- SET PROBLEM A
Answer these three questions from the passage on the editions of Saavedra's emblem book:
(i) Who presided over the Munich press of the Sadelers when the first edition's engravings were made?
(ii) Which two imprese numbers are newly added in the second edition?
(iii) What is the Latin motto of Emblem 45?
- SET PROBLEM B
List every plate number that the passage on the editions of Saavedra's emblem book gives as bearing the signature of Cristoforo Bianchi.
- SET PROBLEM C
Write a continuation of the Spanish passage on the lion emblem, picking up after its final sentence.

- PAGE
There is general agreement in that the engravings of the first edition were executed, utilizing the technique of talla dulce (sweet carving), in the famous Munich press of the Sadelers, presided over at that time by Johannes Sadeler. The second edition was done in Milan, and the set of engravings, done with the same technique, was changed, in favor of a set of illustrations of a smaller size, with more Baroque characteristics, and perhaps with less communicative efficacy. Some of these plates (4, 14, 23, 40, 60, 66, 67 and 99) bear the signature of Cristoforo Bianchi, but it is hardly certain that he is the author of all the rest. In this second edition two new imprese are added, numbers 5 and 14, while numbers 95 and 96 of the first edition are recast as a single impresa with a new pictura and motto.

Continuing with the words of López Poza in English translation: "Likewise there is a change in motifs and mottoes in the former numbers 5, 19, 21, 38, 51 and 74, which correspond to the new imprese 6, 21, 23, 40, 66 and 99. The new 101, which corresponds to the former 100, changes the image somewhat and introduces a new motto. In number 4, which retains the same number in the second edition, the motif of the pictura is changed, but the lemma is maintained, as is the case with the modern numbers 18 and 57 (the former 16 and 68), although some elements of the pictura are slightly varied. The motto is changed, but with the image unaltered in those imprese that were numbered 6, 8, 12, 62, 69 and 86 in the editio princeps, which in the second edition become: 7, 9, 13 (with a slight modification in the motif), 62, 66, 54 and 87. The justification for these changes is not very clear. However, we can perceive a deliberate desire to eliminate the mythological motifs from the picturae, clearly the case for the new imprese numbered 6, 40, 96 and 99" (pp. 96-97).


Studiolum publishes this book on the CD “Corpus of Spanish Emblem Books.”

Here we present Emblem 45 (Non maiestate securus – Not safe in his majesty) of Saavedra's Idea de un príncipe político cristiano, in the editions of Milan 1642 (editio optima), Venice 1548 (Italian), Brussels 1649 (Latin), Amsterdam 1668 (French) and London 1700 (English):

Milán 1642 (editio optima):

El Leon (cuerpo desta emblema) fue entre los Egipcios simbolo de la vigilancia, como son los que se ponen en los frontespicios, i puertas de los templos. Por esto se hizo esculpir Alexandro Magno en las monedas con vna piel de Leon en la cabeza, significando, que en el no era menor el cuidado, que el valor, pues quando convenia, no gastar mucho tiempo en el sueño, dormia tendido el brazo fuera de la cama con vna bola de plata en la mano, que en durmiendose, le despertase, cayendo sobre vna vacia de bronze. No fuera Señor del Mundo, si se durmiera, i descuidara, porque no a de dormir profundamente, quien cuida del govierno de muchos.

- MATERIAL SHOWN
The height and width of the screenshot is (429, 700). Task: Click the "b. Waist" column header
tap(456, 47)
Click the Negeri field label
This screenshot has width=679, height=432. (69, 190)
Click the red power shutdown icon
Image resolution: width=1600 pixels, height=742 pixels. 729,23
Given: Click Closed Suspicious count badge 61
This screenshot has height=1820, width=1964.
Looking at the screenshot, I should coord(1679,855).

* * *

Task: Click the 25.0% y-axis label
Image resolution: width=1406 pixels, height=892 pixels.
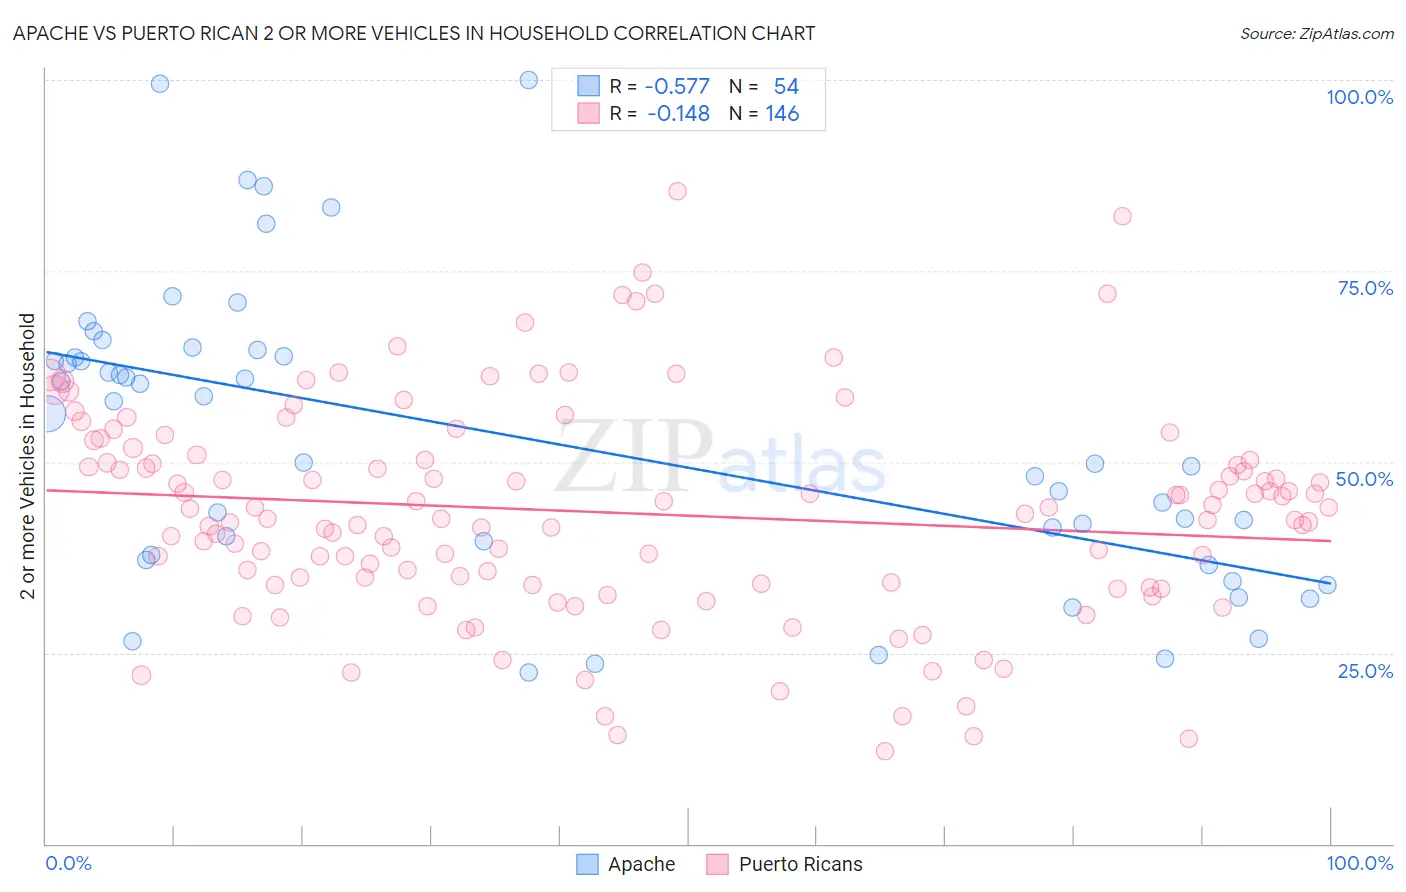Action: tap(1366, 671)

- TASK OUTPUT A
(i) Johannes Sadeler
(ii) Numbers 5 and 14
(iii) Non maiestate securus

- TASK OUTPUT B
4, 14, 23, 40, 60, 66, 67, 99

- TASK OUTPUT C
Non decet ignavum tota producere somnum
Nocte virum, sub consilio, sub nomine cujus
Tot populi degunt, cui rerum cura, fidesque
Credita summarum. (Homer)

Como el Leon se reconoze Rei de los animales, ò duerme poco, ò si duerme, tiene aviertos los ojos. No fia tanto de su Imperio, ni se asegura tanto de su Magestad, que no le parezca necessario, fingirse despierto, quando esta dormido. Fuerza es, que se entreguen los sentidos al reposo, pero conviene, que se piense de los Reyes, que siempre estan velando. Vn Rei dormido en nada se diferencia de los demas hombres. Aun esta pasion à de encubrir a sus Vasallos, i a sus Enemigos. Duerma, pero crean, que esta despierto. No se prometa tanto de su grandeza, i poder, que cierre los ojos al cuidado. Astucia, i disimulacion es en el Leon el dormir con los ojos aviertos, pero no intencion de engañar, sino de disimular la enagenacion de sus sentidos, i si se engañare, quien le armava acechanzas, pensando hallarle dormido, i creyere, que està despierto, suyo sera el engaño, no del Leon, ni indigna esta prevencion de su corazon magnanimo, como ni tampoco aquella advertencia de borrar con la cola las heullas para desmentillas al Cazador. No ai fortaleza segura, si no esta vigilante el recato. El mayor Monarcha con mayor cuidado a de coronar su frente no con la candidez de las palomas sencillas, sino con la prudencia de las recatadas serpientes, porque no de otra suerte, que quando se presenta en la campaña el Leon, se retiran de sus contiendas los animales deponiendo sus enemistades naturales, i coligados entre si, se conjuran contra el, asi todos se arman, i ponen azechanzas al mas Poderoso.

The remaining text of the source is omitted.